Est de la RDC : 467 incidents enregistrés en 2025 dans les provinces du Nord et du Sud-Kivu contre les humanitaires, selon le nouveau rapport d’OCHA

Catégorie
Image
Tom Fletcher, secrétaire général adjoint aux affaires humanitaires et coordonnateur des secours d'urgence au Bureau de la coordination des affaires humanitaires (OCHA) [photo d'illustration]
Tom Fletcher, secrétaire général adjoint aux affaires humanitaires et coordonnateur des secours d'urgence au Bureau de la coordination des affaires humanitaires (OCHA) [photo d'illustration]

Par la Rédaction 

Le Bureau de la coordination des affaires humanitaires des Nations Unies (OCHA) a publié, ce jeudi 8 janvier 2026, son rapport mensuel faisant état d’une détérioration notable de la sécurité des acteurs humanitaires dans l’est de la République démocratique du Congo

Le rapport révèle une recrudescence des incidents enregistrés en décembre 2025, confirmant un contexte opérationnel de plus en plus précaire pour les organisations engagées dans l’assistance aux populations.

Selon OCHA, 48 incidents ciblant les humanitaires ont été recensés au cours du seul mois de décembre, contre 39 en novembre. 

Cette hausse concerne principalement le Sud-Kivu, qui concentre à lui seul 24 incidents, soit 50 % du total mensuel.

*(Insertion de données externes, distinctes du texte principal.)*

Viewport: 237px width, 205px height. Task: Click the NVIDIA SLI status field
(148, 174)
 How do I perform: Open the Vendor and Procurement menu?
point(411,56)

Le Nord-Kivu en compte 12 (25 %), l’Ituri 6 (13 %), tandis que le Tanganyika et le Maniema enregistrent chacun 3 incidents, représentant 6 % par province. Cette évolution traduit une nouvelle dégradation du climat sécuritaire, particulièrement marquée au Sud-Kivu.

Sur l’ensemble de l’année 2025, 626 incidents ayant affecté les acteurs humanitaires ont été rapportés à l’échelle nationale. Le Nord-Kivu demeure la province la plus touchée, avec 290 incidents, soit 46 % du total. Le Sud-Kivu suit avec 177 incidents (28 %), puis l’Ituri avec 89 (14 %). Le Tanganyika et le Maniema ferment la liste avec respectivement 48 (8 %) et 22 (4 %). Ces chiffres confirment la persistance de contraintes d’accès majeures dans plusieurs zones.

OCHA souligne que la situation au Sud-Kivu s’est particulièrement aggravée en décembre, en raison des changements de positions sur les lignes de front. Cette évolution a contribué à une hausse notable des difficultés rencontrées par les équipes humanitaires, qui peinent à atteindre certaines populations isolées ou exposées à des violences récurrentes.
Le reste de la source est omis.